(ENTRIES SUPPLIED Opens)

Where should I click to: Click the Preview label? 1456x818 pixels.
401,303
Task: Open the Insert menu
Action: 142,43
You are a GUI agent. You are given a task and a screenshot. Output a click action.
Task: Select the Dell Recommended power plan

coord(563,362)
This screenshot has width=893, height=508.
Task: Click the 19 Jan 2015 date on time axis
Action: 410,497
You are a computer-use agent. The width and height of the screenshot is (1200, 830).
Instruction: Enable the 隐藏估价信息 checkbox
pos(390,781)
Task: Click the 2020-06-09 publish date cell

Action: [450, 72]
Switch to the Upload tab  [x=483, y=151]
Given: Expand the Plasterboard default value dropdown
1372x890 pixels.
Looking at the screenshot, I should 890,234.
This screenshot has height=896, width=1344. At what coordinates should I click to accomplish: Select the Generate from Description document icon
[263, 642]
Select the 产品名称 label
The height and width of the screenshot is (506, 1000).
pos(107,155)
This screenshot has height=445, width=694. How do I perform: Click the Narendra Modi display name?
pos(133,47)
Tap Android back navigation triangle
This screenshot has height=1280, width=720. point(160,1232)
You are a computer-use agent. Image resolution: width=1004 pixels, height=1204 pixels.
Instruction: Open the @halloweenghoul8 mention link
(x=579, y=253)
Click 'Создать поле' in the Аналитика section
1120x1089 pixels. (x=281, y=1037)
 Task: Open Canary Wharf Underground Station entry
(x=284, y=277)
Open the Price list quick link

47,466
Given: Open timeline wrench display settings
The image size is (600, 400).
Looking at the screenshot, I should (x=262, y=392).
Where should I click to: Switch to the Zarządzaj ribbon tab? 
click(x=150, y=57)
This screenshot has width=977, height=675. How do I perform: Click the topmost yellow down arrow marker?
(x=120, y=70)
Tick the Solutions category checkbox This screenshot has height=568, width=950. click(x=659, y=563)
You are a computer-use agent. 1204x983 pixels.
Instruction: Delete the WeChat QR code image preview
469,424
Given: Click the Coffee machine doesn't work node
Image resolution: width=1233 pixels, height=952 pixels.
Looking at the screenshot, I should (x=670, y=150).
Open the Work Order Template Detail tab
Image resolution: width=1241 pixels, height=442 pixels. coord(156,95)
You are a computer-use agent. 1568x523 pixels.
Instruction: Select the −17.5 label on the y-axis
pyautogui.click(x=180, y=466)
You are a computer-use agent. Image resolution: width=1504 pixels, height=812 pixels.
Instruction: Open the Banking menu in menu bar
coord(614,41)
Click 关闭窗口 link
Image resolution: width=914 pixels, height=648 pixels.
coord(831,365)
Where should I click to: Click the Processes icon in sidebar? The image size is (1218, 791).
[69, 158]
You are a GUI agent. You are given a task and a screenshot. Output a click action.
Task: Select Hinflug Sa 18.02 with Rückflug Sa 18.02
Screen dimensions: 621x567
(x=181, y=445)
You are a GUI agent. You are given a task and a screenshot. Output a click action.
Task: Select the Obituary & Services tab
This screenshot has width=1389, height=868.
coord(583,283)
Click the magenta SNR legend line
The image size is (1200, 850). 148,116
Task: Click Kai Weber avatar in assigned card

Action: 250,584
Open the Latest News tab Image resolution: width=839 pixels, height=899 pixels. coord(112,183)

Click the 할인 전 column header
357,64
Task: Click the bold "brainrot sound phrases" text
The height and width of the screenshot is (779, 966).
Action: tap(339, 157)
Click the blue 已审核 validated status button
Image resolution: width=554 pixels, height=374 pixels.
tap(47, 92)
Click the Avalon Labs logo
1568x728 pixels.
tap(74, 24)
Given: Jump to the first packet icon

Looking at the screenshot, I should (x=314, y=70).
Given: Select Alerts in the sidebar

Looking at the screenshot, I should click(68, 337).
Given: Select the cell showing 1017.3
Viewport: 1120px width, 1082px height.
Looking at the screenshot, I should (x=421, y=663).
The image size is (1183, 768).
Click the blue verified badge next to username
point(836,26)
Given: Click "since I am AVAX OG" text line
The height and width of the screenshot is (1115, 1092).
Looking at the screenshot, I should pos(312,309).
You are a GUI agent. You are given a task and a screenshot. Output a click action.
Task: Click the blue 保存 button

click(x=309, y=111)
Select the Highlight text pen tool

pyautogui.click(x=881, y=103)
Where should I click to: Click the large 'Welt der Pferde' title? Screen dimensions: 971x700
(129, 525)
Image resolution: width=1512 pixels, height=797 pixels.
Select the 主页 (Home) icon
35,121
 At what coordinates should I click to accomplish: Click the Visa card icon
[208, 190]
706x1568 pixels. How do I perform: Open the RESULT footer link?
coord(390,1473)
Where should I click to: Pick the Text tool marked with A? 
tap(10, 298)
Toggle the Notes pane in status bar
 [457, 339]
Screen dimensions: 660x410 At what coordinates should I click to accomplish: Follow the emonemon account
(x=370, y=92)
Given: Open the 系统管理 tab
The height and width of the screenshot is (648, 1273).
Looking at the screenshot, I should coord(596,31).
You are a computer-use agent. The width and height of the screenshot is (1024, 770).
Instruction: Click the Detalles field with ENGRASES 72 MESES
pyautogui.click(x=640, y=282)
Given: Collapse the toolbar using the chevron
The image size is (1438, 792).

(ENTRIES SUPPLIED Closes)

**PROBLEM TO WORK ON**
Give back the whole listing above. Keep every character the same.

**EXERCISE RESULT**
Where should I click to: Click the Preview label? 1456x818 pixels.
401,303
Task: Open the Insert menu
Action: 142,43
You are a GUI agent. You are given a task and a screenshot. Output a click action.
Task: Select the Dell Recommended power plan

coord(563,362)
This screenshot has width=893, height=508.
Task: Click the 19 Jan 2015 date on time axis
Action: 410,497
You are a computer-use agent. The width and height of the screenshot is (1200, 830).
Instruction: Enable the 隐藏估价信息 checkbox
pos(390,781)
Task: Click the 2020-06-09 publish date cell

Action: [450, 72]
Switch to the Upload tab  [x=483, y=151]
Given: Expand the Plasterboard default value dropdown
1372x890 pixels.
Looking at the screenshot, I should 890,234.
This screenshot has height=896, width=1344. At what coordinates should I click to accomplish: Select the Generate from Description document icon
[263, 642]
Select the 产品名称 label
The height and width of the screenshot is (506, 1000).
pos(107,155)
This screenshot has height=445, width=694. How do I perform: Click the Narendra Modi display name?
pos(133,47)
Tap Android back navigation triangle
This screenshot has height=1280, width=720. point(160,1232)
You are a computer-use agent. Image resolution: width=1004 pixels, height=1204 pixels.
Instruction: Open the @halloweenghoul8 mention link
(x=579, y=253)
Click 'Создать поле' in the Аналитика section
1120x1089 pixels. (x=281, y=1037)
 Task: Open Canary Wharf Underground Station entry
(x=284, y=277)
Open the Price list quick link

47,466
Given: Open timeline wrench display settings
The image size is (600, 400).
Looking at the screenshot, I should (x=262, y=392).
Where should I click to: Switch to the Zarządzaj ribbon tab? 
click(x=150, y=57)
This screenshot has width=977, height=675. How do I perform: Click the topmost yellow down arrow marker?
(x=120, y=70)
Tick the Solutions category checkbox This screenshot has height=568, width=950. click(x=659, y=563)
You are a computer-use agent. 1204x983 pixels.
Instruction: Delete the WeChat QR code image preview
469,424
Given: Click the Coffee machine doesn't work node
Image resolution: width=1233 pixels, height=952 pixels.
Looking at the screenshot, I should (x=670, y=150).
Open the Work Order Template Detail tab
Image resolution: width=1241 pixels, height=442 pixels. coord(156,95)
You are a computer-use agent. 1568x523 pixels.
Instruction: Select the −17.5 label on the y-axis
pyautogui.click(x=180, y=466)
You are a computer-use agent. Image resolution: width=1504 pixels, height=812 pixels.
Instruction: Open the Banking menu in menu bar
coord(614,41)
Click 关闭窗口 link
Image resolution: width=914 pixels, height=648 pixels.
coord(831,365)
Where should I click to: Click the Processes icon in sidebar? The image size is (1218, 791).
[69, 158]
You are a GUI agent. You are given a task and a screenshot. Output a click action.
Task: Select Hinflug Sa 18.02 with Rückflug Sa 18.02
Screen dimensions: 621x567
(x=181, y=445)
You are a GUI agent. You are given a task and a screenshot. Output a click action.
Task: Select the Obituary & Services tab
This screenshot has width=1389, height=868.
coord(583,283)
Click the magenta SNR legend line
The image size is (1200, 850). 148,116
Task: Click Kai Weber avatar in assigned card

Action: 250,584
Open the Latest News tab Image resolution: width=839 pixels, height=899 pixels. coord(112,183)

Click the 할인 전 column header
357,64
Task: Click the bold "brainrot sound phrases" text
The height and width of the screenshot is (779, 966).
Action: tap(339, 157)
Click the blue 已审核 validated status button
Image resolution: width=554 pixels, height=374 pixels.
tap(47, 92)
Click the Avalon Labs logo
1568x728 pixels.
tap(74, 24)
Given: Jump to the first packet icon

Looking at the screenshot, I should (x=314, y=70).
Given: Select Alerts in the sidebar

Looking at the screenshot, I should click(68, 337).
Given: Select the cell showing 1017.3
Viewport: 1120px width, 1082px height.
Looking at the screenshot, I should (x=421, y=663).
The image size is (1183, 768).
Click the blue verified badge next to username
point(836,26)
Given: Click "since I am AVAX OG" text line
The height and width of the screenshot is (1115, 1092).
Looking at the screenshot, I should pos(312,309).
You are a GUI agent. You are given a task and a screenshot. Output a click action.
Task: Click the blue 保存 button

click(x=309, y=111)
Select the Highlight text pen tool

pyautogui.click(x=881, y=103)
Where should I click to: Click the large 'Welt der Pferde' title? Screen dimensions: 971x700
(129, 525)
Image resolution: width=1512 pixels, height=797 pixels.
Select the 主页 (Home) icon
35,121
 At what coordinates should I click to accomplish: Click the Visa card icon
[208, 190]
706x1568 pixels. How do I perform: Open the RESULT footer link?
coord(390,1473)
Where should I click to: Pick the Text tool marked with A? 
tap(10, 298)
Toggle the Notes pane in status bar
 [457, 339]
Screen dimensions: 660x410 At what coordinates should I click to accomplish: Follow the emonemon account
(x=370, y=92)
Given: Open the 系统管理 tab
The height and width of the screenshot is (648, 1273).
Looking at the screenshot, I should coord(596,31).
You are a computer-use agent. The width and height of the screenshot is (1024, 770).
Instruction: Click the Detalles field with ENGRASES 72 MESES
pyautogui.click(x=640, y=282)
Given: Collapse the toolbar using the chevron
The image size is (1438, 792).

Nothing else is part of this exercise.